◆ **Brief**:
Update the records from the start through the line with "This screenshot has height=714, width=1568." by changing "Sort" to "Order" and keeping everything else the same. Give back only those lines, and leave the pictures out.

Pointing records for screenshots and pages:

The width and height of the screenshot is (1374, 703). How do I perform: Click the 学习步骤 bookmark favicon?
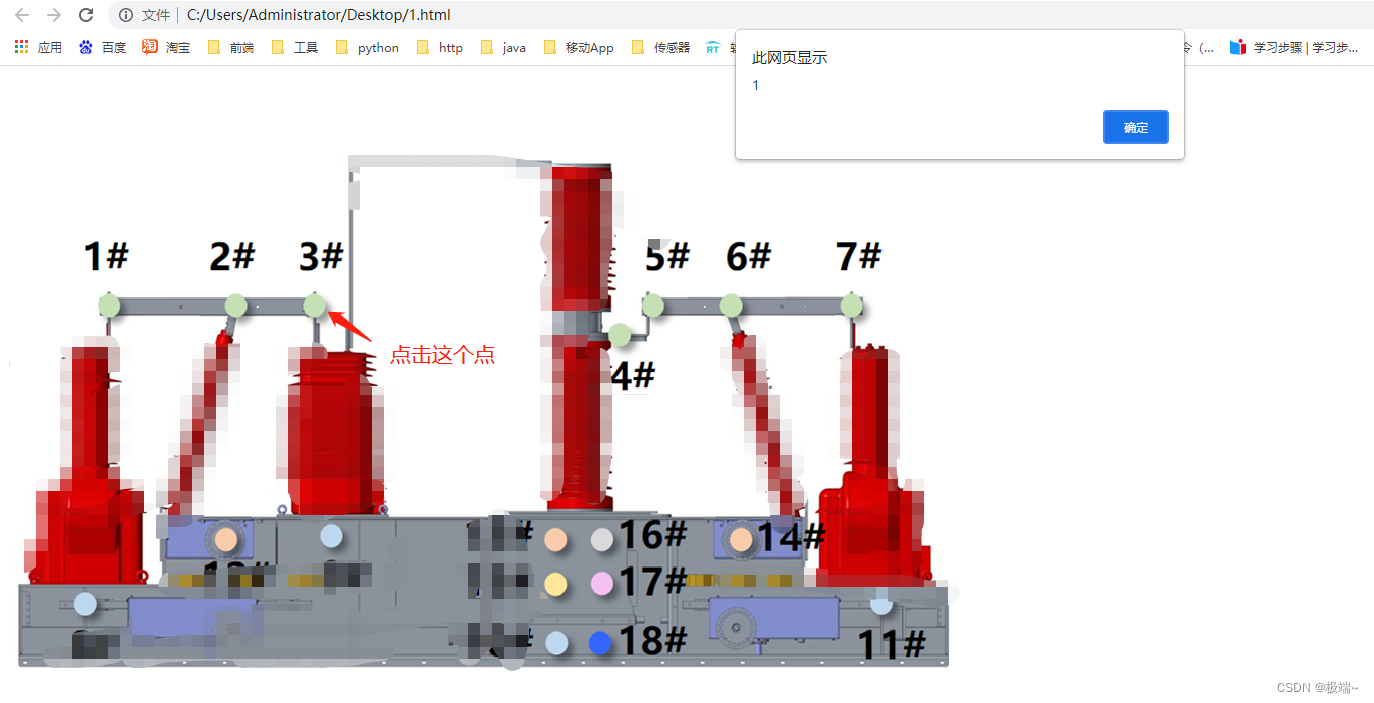point(1236,46)
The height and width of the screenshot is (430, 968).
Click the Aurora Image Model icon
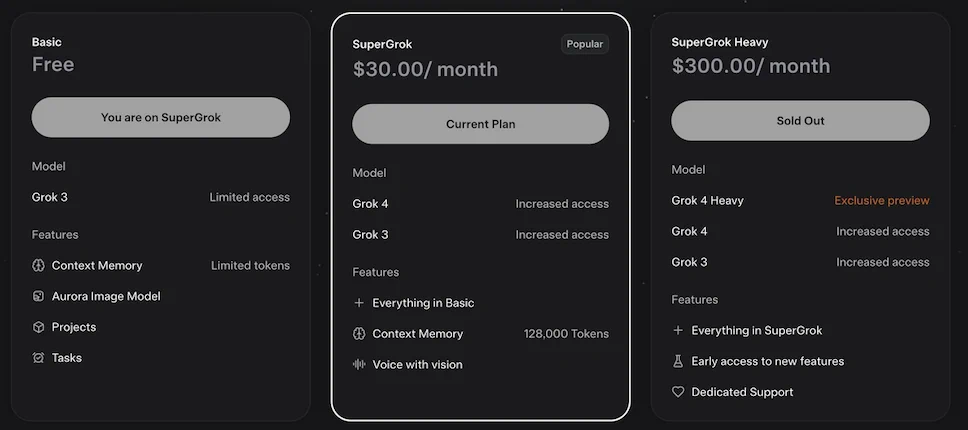(x=38, y=296)
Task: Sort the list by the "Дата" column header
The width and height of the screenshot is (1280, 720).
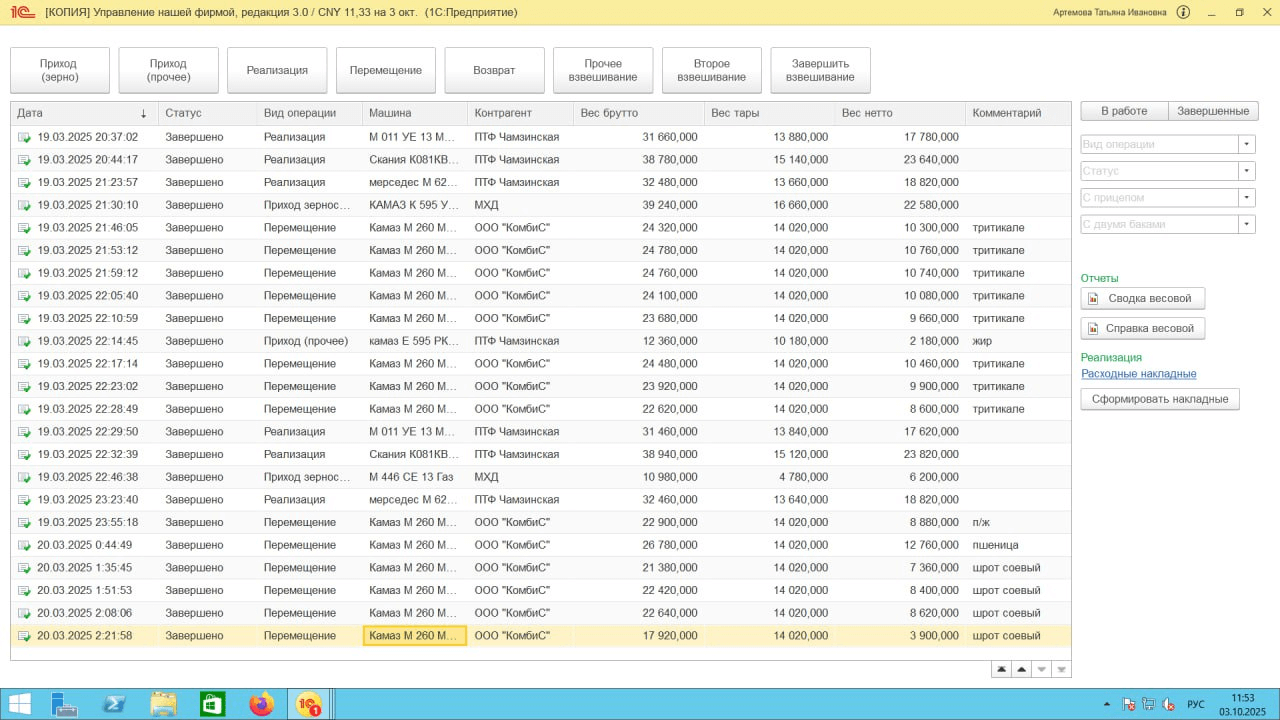Action: coord(80,113)
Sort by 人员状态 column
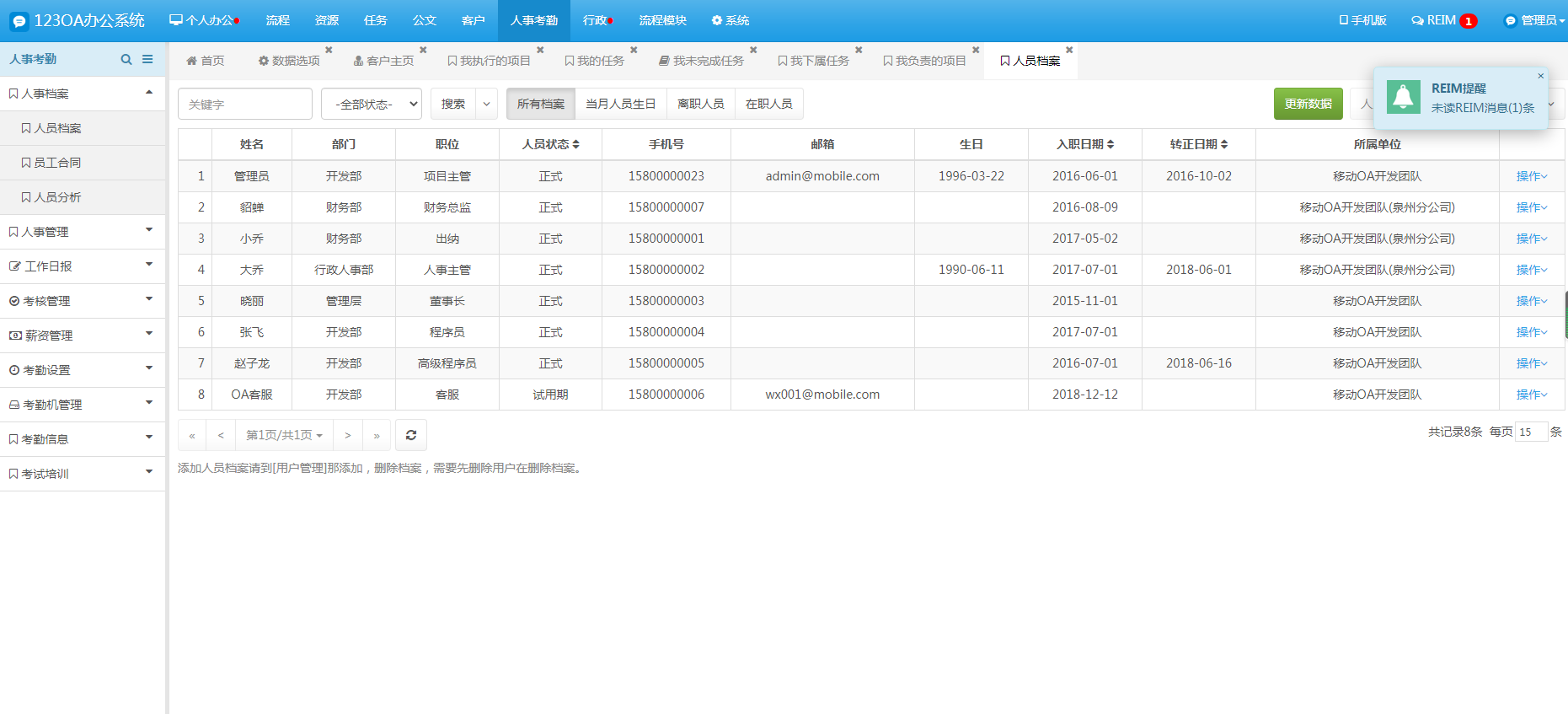This screenshot has height=714, width=1568. coord(550,144)
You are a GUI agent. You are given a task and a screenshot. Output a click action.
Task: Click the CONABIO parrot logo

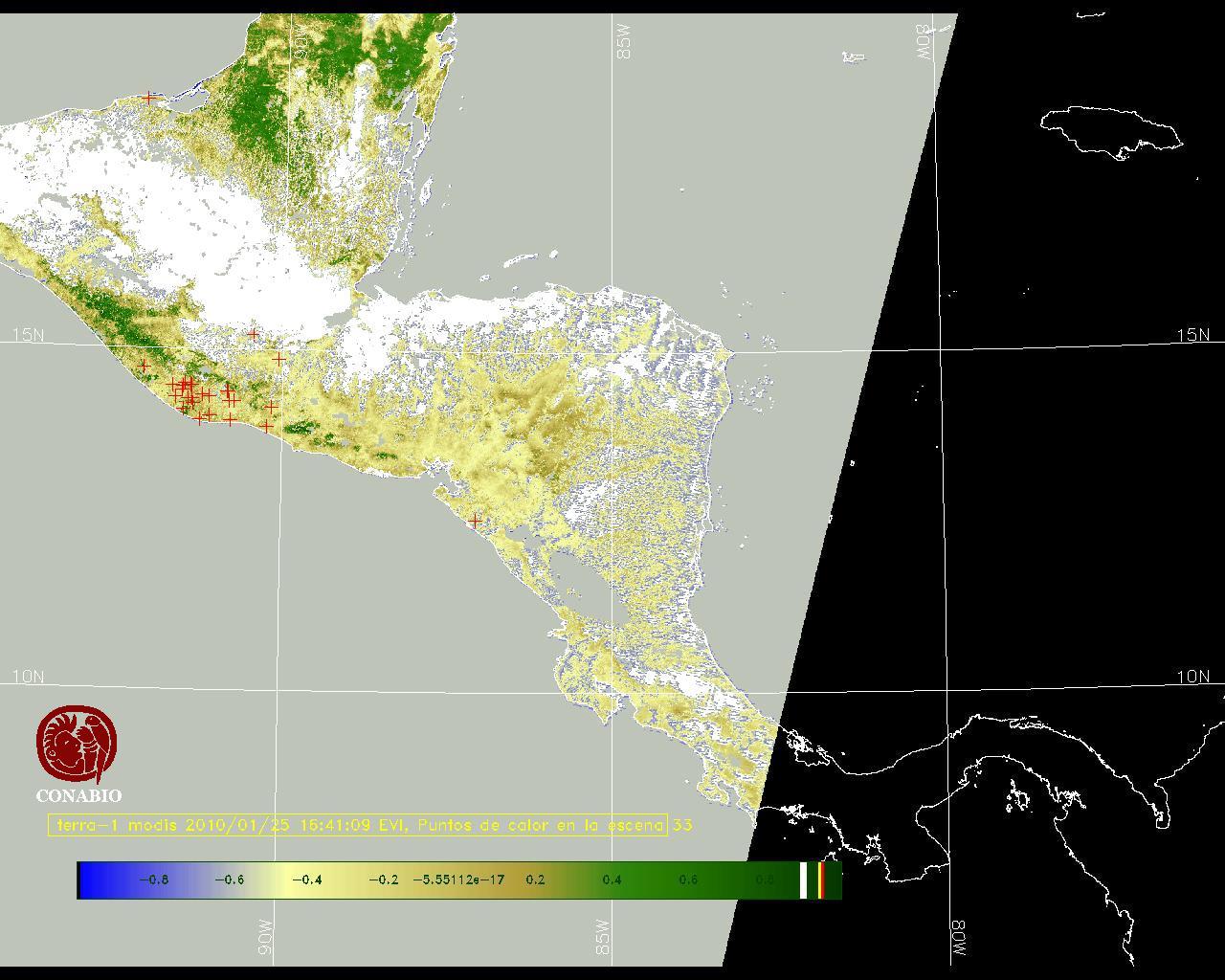coord(78,745)
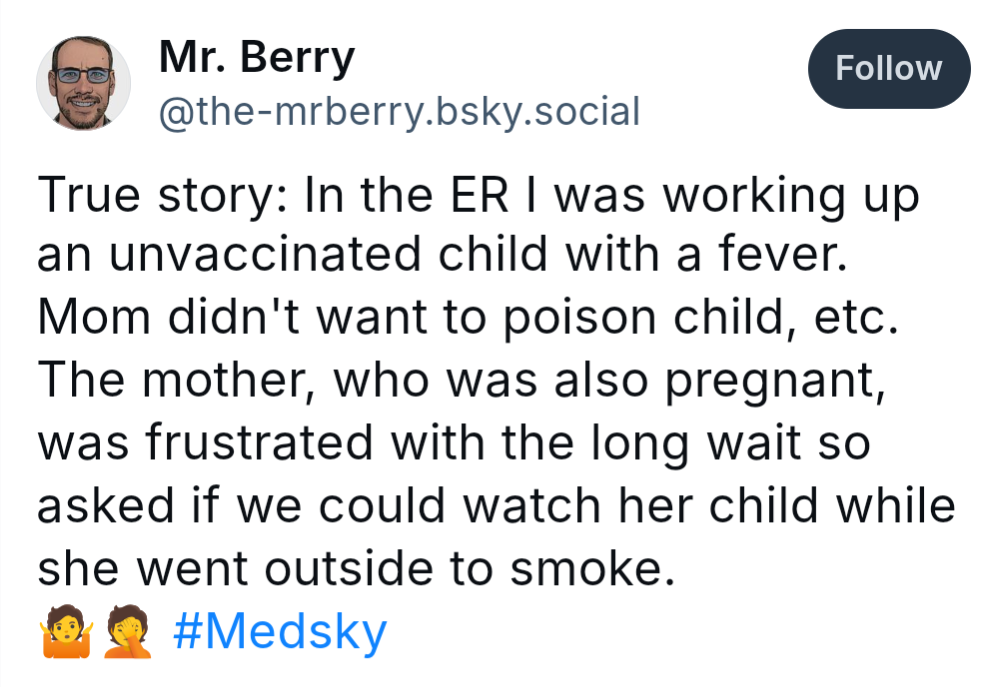Click the facepalm person emoji

(x=128, y=633)
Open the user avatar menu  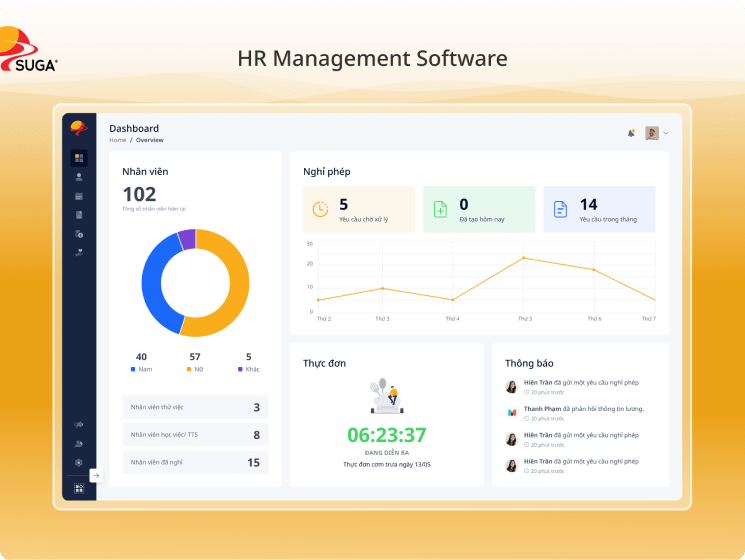click(652, 133)
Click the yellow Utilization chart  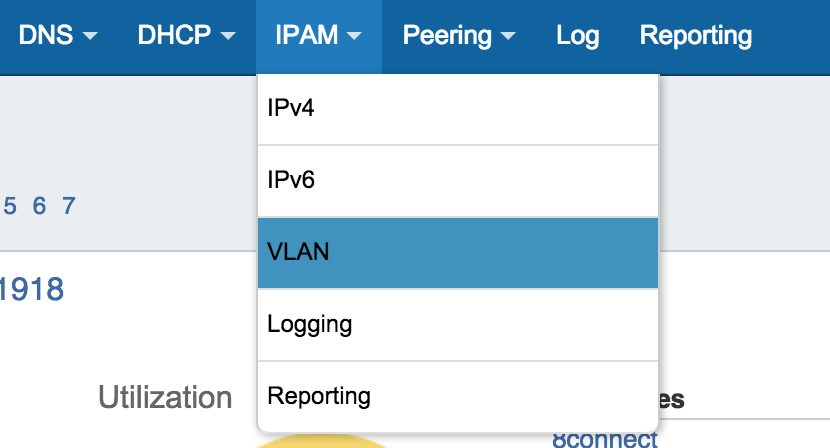click(x=320, y=441)
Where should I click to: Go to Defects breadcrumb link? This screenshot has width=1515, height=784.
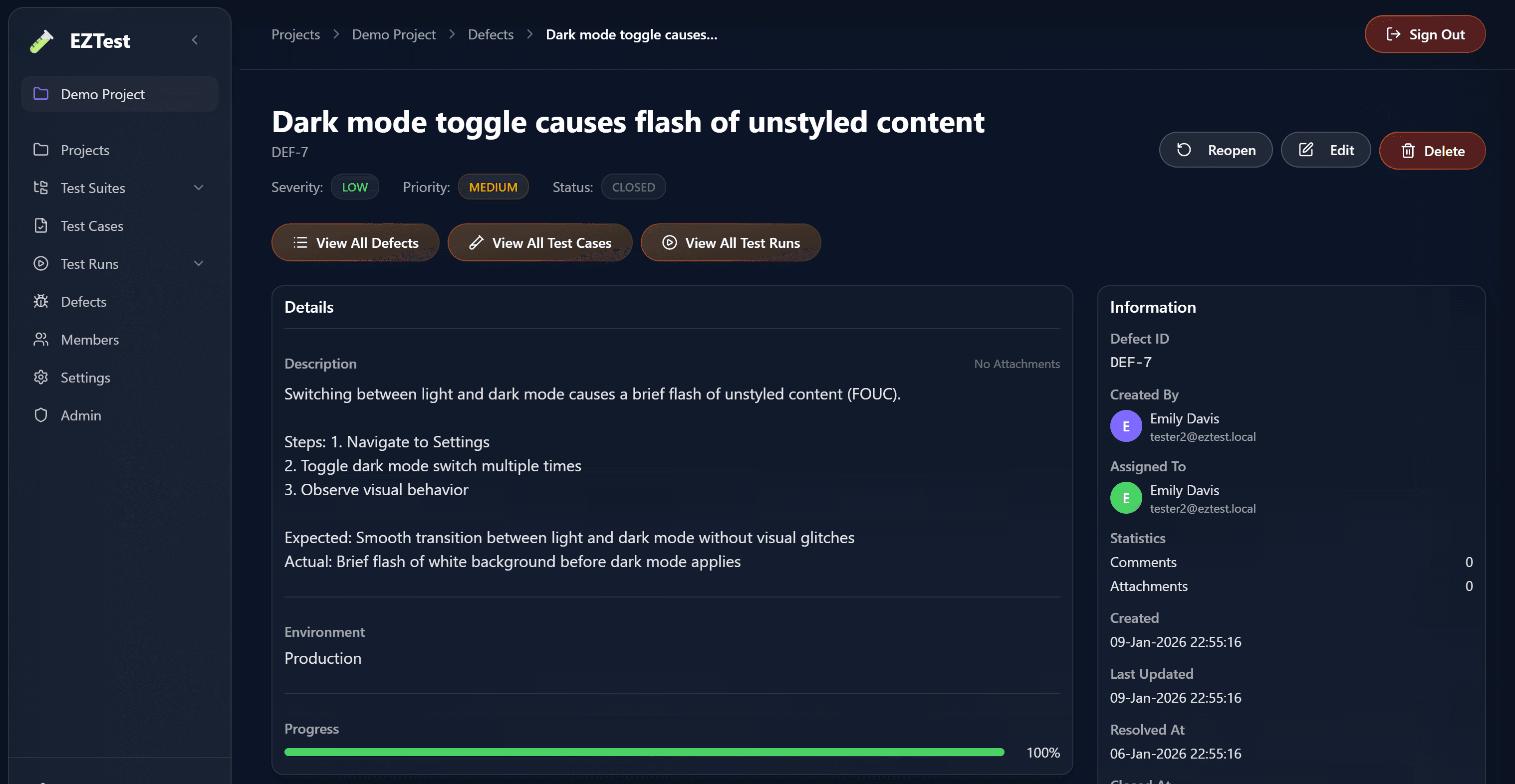tap(491, 35)
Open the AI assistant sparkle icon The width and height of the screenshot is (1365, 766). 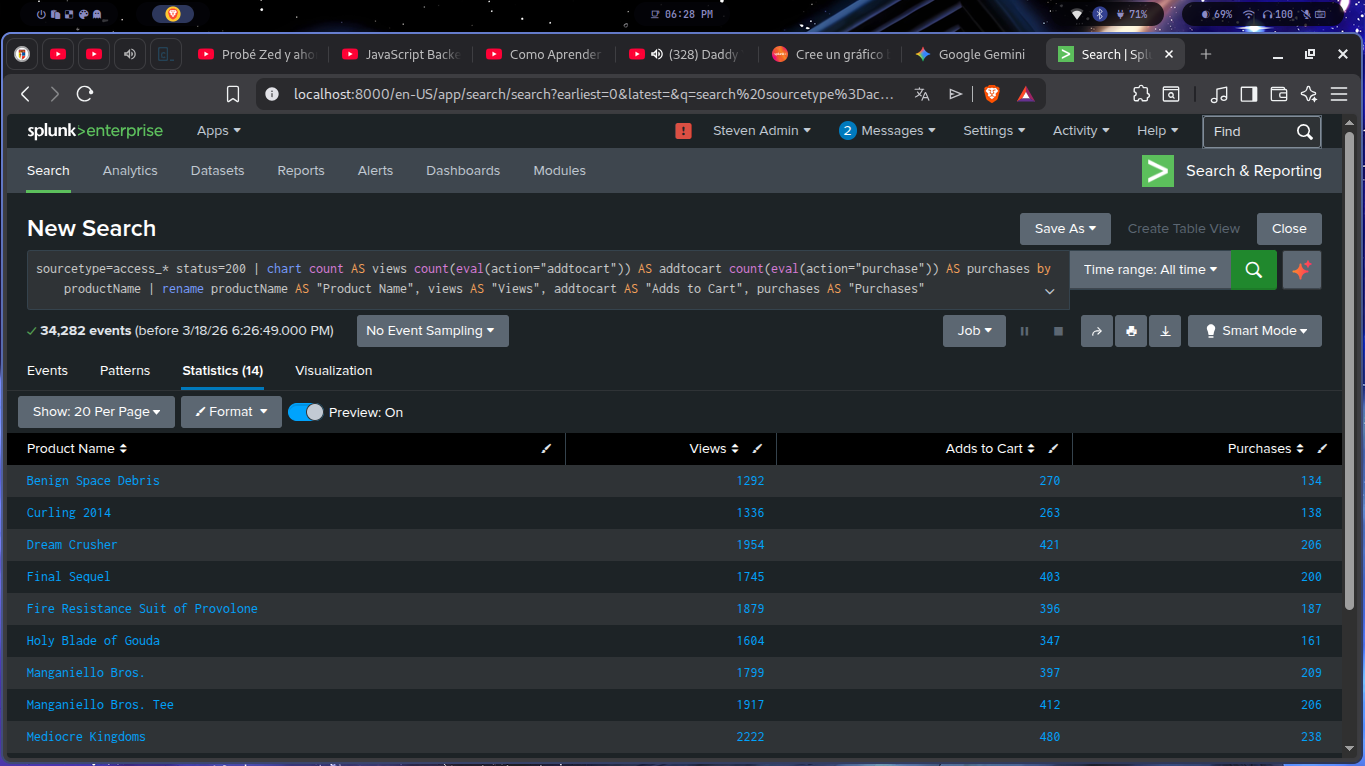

◆ **Exercise output**:
The width and height of the screenshot is (1374, 703). How do I perform: Click the 学习步骤 bookmark favicon?
point(1236,46)
The height and width of the screenshot is (430, 968).
Click the Aurora Image Model icon
(x=38, y=296)
Task: Order the list by the "Дата" column header
The width and height of the screenshot is (1280, 720).
Action: coord(80,113)
Order by 人员状态 column
This screenshot has height=714, width=1568. coord(550,144)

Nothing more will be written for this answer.